Mike Freeman, chair of the board, Cardinal Services
The year the music died...
"We used to have a poet called Scott Poole, who would make a poem with all the names of the companies in the 100 Best. One time he had a few too many glasses of wine, dropped some of the papers of his poem and missed some of the companies on the list. We didn't use him after that."
Brandon Sawyer, former research director, Oregon Business
"We take to heart what employees say and try to make changes. The majority of comments are positive, but if a comment is negative, we try to act on it.
We go to the awards dinner and enjoy listening to what other companies are doing. The main change we made is offering an employee appreciation week. The employees don't know when it is coming. It is a whole week - we have employee breakfasts and lunches, we give out gift baskets."
Kathy Higashihara, project manager, Vernier Software & Technology
"We're perpetually trying to improve. We have a monthly company-wide meeting, we all talk about the survey. The best-places-to-work survey is a cornerstone of our culture; it gives us a gauge where we're at. It's really powerful for us. Our CEO is all in 100%, and the rest of us are too."
Gary Burris, e-commerce and industrial sales, Tec Labs
The year worker well-being became a calling...
"One year Matt Hennessee was our keynote. He was chair of PDC and ran a company called Quiktrak. Hennessee had trained as a preacher and was an incredible speaker. He delivered a speech talking about how the workplace should reach out to employees' hearts and ended with the Martin Luther King line: 'If you're going to be a street sweeper, be the best damn street sweeper you can be.'
Everyone leapt to their feet like we were having a revival.We were expecting energy, but nothing like that." [Hennessee later admitted to sexual abuse of a relative.]
Oakley Brooks, former managing editor, Oregon Business
"I was at the awards dinner in 2016 and was really impressed. It's an amazing, inspiring event, lots of energy. I imagine the next Monday there's a buzz from people floating on the spirit of accomplishment."
Steve Vincent, Oregon regional business manager, Avista
"We use the results as a tool to gauge satisfaction - it gives employees a voice about how we are doing. We track our results every year to see how we are doing and whether we need to improve. We talk about the results with our employees."
Randa Brooks, managing partner, Pittman & Brooks
"Each year when we get the survey back, we meet with a random group of employees to discuss areas we can work on. We have increased the PTO employees receive and added more team-building activities."
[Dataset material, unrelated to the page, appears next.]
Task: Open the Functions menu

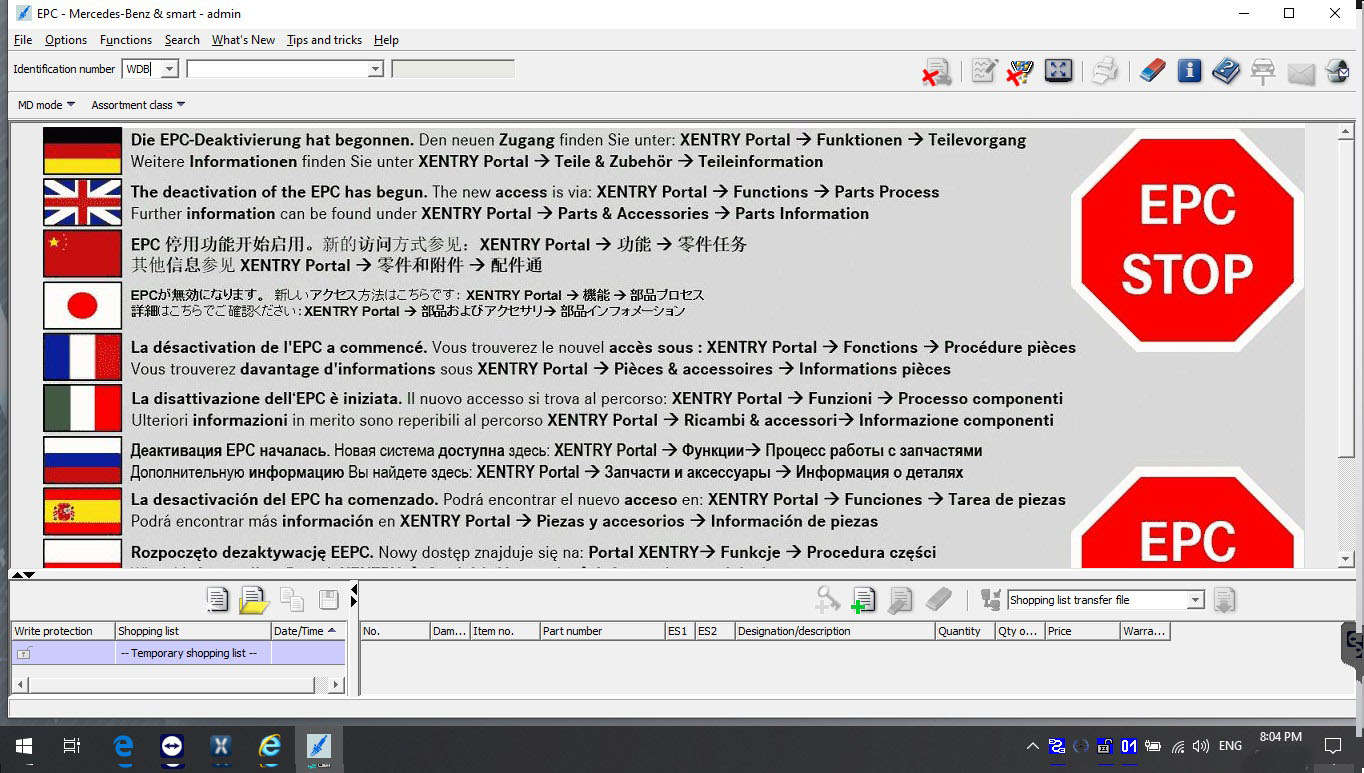Action: 126,40
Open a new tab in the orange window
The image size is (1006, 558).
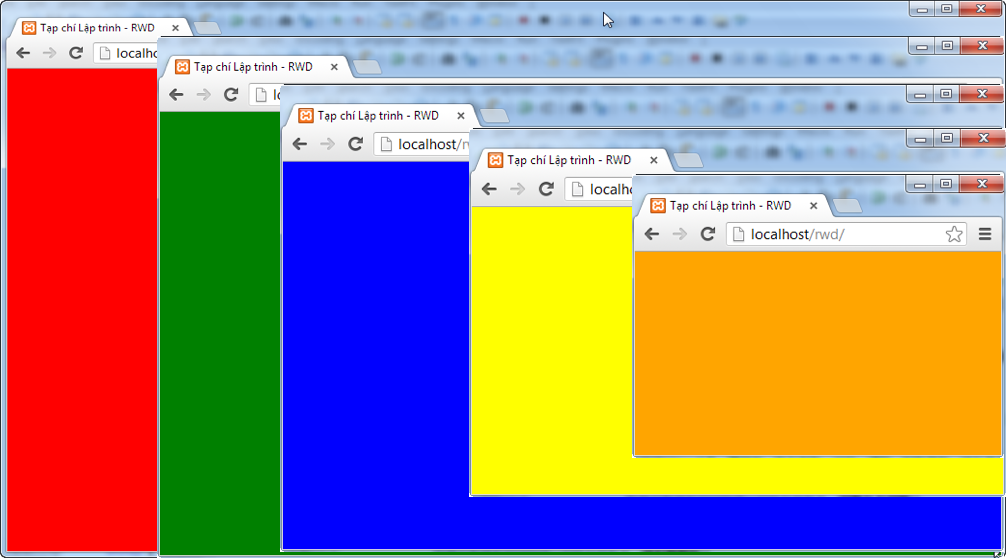point(848,206)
Jason John, COO, Hagan Hamilton Insurance
Fred Leonhardt Wednesday, 21 March 2018 11:23 Comment Link
I wish I had seen your response earlier. Actually, you did erase and change history by referring to the years long repeated rape of a child as “sexual abuse of a relative.” In other words, your “context” is a lie.
Linda Baker Monday, 05 March 2018 08:41 Comment Link
Thanks for your comment, Fred. We asked former staffers to recall memorable moments from past 100 Best events. Hennessee’s speech was a memorable moment. We were careful to note the abuse in the bracketed comment that follows the story about his 100 Best speech.
One can’t erase or change history. One can be transparent and put that history in context.
Fred Leonhardt Saturday, 03 March 2018 10:37 Comment Link
Lovely that Oakley Brooks has such happy memories of a man who, as reported in The Oregonian, raped a “family member” several times a week four four years beginning when she was age 12. Hennessee continues to speak before various groups, including twice to Kiwanis, whose motto is “Serving the children of the world.”